Immediately, you'll argue that our risks aren't similar, that a CD is guaranteed and Xerox is junk-rated. Do you seriously think Xerox will blow up before those bonds mature? The market is pricing them as if they are risky, which they are, but on a risk-adjust basis, which is the only basis that matters when comparing investments, which vehicle has the better alpha? a CD whose yield offers a less than bond point over Treasuries, or a bond with an 8% coupon, bought at a 67% discount, that has traded for five years now at par or better and from which I could exit on the instant with a huge profit even if adverse news were announced?

Safety of nominal principal costs money, and the costs are typically bigger than I'm willing to pay for all but a portion of my portfolio. What CD's can't protect against is inflation. So, although they are “safe” in the short run, they are hugely risky in the long run. Years and years ago I heard the founder of Benham's (which later was absorbed into American Century) make that point in a talk held for shareholders, and the point struck home. By being short-term safe, I was being long-term risky. That's not a good trade. That's not a trade I think is prudent. That's not a trade I will accept.

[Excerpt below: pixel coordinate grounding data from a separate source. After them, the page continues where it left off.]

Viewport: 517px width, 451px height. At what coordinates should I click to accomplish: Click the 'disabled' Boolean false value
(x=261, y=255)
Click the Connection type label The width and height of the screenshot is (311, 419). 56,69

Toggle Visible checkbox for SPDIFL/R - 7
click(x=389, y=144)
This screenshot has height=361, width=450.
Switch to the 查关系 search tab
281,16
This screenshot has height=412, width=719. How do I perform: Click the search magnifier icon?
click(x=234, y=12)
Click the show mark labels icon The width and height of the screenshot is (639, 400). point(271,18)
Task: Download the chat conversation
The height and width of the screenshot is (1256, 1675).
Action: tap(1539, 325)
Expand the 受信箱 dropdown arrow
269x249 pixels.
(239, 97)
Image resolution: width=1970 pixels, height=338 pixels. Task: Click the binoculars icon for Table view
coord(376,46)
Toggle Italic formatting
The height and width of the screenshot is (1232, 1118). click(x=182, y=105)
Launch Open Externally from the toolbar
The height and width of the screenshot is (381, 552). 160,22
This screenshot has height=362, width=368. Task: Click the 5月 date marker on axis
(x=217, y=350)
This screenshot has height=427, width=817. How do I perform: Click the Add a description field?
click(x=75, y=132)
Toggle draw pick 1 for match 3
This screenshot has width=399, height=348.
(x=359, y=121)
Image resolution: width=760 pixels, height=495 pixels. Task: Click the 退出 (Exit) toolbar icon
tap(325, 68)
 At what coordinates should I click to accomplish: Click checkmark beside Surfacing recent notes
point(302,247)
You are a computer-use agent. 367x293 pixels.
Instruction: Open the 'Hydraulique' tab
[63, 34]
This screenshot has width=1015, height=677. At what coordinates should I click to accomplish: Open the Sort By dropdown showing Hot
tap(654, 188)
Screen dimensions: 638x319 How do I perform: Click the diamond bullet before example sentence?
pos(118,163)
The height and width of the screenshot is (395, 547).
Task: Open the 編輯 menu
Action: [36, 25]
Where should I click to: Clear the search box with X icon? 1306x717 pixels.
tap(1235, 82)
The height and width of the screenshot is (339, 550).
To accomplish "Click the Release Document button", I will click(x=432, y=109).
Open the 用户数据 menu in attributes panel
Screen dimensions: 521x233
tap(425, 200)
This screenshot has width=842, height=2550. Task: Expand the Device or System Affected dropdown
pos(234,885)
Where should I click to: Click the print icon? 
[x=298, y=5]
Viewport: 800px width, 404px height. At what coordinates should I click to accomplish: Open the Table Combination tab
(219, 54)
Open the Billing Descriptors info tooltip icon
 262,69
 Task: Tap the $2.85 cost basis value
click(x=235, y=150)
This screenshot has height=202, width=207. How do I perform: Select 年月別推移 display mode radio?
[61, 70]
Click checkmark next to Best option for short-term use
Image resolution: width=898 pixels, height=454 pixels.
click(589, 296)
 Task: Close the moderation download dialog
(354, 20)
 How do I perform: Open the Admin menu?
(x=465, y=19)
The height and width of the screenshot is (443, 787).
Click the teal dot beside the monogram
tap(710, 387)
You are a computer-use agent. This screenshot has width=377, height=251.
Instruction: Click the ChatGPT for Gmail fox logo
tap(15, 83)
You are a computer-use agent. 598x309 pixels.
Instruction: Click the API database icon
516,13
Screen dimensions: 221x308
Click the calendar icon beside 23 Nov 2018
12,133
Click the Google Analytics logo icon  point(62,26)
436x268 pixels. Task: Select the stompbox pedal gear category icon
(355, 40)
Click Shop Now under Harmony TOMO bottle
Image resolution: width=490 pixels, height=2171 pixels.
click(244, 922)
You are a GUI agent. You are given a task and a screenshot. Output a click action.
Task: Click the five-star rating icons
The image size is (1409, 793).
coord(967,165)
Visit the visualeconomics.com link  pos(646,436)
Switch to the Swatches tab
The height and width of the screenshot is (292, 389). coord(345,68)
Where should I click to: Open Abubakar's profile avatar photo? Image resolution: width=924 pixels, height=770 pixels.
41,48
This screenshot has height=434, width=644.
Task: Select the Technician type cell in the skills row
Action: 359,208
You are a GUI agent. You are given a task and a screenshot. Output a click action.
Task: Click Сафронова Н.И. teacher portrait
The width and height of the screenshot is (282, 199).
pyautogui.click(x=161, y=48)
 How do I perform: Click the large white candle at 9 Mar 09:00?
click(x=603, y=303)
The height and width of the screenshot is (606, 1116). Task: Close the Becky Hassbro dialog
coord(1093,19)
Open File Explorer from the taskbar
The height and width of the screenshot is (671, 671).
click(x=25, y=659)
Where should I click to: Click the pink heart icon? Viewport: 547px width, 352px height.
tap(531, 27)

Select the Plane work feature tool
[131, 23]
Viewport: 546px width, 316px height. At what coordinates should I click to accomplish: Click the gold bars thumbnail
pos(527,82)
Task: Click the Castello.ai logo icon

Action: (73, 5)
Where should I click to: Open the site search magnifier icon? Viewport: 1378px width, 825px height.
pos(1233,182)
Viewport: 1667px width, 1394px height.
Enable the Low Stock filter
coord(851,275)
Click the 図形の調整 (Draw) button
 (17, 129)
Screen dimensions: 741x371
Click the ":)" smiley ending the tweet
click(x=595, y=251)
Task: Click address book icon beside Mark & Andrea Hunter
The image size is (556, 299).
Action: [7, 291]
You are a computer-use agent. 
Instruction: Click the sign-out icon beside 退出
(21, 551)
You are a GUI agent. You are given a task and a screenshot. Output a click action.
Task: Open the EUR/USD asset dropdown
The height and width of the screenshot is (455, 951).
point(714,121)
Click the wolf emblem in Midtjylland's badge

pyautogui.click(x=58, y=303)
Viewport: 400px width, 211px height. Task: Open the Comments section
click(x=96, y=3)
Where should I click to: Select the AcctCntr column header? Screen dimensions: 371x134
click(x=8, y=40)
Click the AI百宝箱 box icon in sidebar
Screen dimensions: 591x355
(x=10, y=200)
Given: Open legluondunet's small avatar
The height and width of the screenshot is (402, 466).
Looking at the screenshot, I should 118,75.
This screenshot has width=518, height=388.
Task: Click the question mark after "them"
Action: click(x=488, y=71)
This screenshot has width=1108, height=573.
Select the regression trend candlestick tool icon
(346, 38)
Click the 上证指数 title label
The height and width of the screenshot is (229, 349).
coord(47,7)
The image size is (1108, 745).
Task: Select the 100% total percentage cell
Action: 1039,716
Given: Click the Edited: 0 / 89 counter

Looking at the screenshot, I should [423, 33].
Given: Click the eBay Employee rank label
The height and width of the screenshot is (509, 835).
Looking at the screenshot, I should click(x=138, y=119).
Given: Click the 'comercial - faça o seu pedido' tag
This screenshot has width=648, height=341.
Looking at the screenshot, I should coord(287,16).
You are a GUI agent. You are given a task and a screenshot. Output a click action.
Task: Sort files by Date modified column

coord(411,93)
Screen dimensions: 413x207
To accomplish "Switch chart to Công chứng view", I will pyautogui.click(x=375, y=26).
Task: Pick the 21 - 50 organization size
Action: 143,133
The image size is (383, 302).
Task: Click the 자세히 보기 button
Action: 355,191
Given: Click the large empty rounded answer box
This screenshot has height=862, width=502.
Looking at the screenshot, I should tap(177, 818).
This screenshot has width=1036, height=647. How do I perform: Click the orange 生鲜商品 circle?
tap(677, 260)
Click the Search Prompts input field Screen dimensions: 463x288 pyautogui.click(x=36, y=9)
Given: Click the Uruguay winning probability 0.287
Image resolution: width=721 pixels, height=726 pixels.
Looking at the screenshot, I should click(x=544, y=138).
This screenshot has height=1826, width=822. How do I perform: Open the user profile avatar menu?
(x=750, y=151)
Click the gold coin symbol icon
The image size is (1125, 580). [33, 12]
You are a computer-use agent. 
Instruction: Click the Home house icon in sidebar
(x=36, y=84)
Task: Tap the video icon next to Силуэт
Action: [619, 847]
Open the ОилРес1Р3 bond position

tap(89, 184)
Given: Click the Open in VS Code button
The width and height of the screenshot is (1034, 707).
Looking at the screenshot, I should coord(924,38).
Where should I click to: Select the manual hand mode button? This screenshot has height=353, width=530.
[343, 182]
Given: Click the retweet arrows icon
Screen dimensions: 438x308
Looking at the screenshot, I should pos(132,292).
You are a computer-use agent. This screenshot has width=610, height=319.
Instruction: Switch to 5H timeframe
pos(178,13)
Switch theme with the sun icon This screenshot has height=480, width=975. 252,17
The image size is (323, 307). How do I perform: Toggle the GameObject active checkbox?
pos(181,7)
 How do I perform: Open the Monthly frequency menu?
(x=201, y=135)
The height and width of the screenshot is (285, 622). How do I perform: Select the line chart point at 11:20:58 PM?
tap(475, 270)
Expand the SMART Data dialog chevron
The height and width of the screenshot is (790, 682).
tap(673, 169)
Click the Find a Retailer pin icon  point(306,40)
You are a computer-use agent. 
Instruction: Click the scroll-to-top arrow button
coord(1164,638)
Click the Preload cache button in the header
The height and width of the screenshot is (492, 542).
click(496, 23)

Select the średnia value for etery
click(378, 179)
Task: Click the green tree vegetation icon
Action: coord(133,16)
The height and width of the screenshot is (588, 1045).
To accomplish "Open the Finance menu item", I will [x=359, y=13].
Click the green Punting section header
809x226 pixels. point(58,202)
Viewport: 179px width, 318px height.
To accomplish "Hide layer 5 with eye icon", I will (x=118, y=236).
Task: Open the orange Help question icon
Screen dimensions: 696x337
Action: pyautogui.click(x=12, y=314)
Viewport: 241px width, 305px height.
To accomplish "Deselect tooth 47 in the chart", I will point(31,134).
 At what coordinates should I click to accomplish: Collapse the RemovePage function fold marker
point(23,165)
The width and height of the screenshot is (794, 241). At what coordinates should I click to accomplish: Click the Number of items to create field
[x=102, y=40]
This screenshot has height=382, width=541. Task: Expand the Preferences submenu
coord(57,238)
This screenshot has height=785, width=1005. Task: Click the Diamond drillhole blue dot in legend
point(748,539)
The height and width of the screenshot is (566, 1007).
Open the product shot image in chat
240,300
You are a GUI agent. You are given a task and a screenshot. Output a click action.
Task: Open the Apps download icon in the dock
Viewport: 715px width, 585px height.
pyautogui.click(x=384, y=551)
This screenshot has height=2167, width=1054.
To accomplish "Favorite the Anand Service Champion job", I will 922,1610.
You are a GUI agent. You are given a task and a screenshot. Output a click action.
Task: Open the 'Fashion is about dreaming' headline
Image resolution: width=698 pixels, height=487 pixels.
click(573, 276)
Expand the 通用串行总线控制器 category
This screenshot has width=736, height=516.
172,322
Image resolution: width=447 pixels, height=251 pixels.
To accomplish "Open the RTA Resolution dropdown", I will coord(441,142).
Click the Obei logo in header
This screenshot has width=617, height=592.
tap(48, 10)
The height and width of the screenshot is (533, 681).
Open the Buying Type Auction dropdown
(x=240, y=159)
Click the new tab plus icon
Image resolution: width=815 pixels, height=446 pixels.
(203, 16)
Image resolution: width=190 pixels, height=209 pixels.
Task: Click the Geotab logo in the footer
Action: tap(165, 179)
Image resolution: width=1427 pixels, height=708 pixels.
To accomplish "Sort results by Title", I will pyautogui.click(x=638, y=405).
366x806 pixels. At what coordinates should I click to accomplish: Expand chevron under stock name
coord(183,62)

I love the Treasury Department and the moves they've made to give the small investor access to debt instruments formerly beyond the reach of the small investor. I remember the days of carrying bags full of money --$10,000, in fact— into town so I could buy a single T-Bill. So I'm one of their good customers. But I also realizes the costs I'm paying for dealing with them instead of getting off my butt and getting out into the investing world and looking for serious money. The opportunities are there even though, right now, the market is “tight”. But right now and being lazy and I'm parking money as a saver, while I tread water as an investor, and right now, the 6-months T-Bill is a compfortable place to be.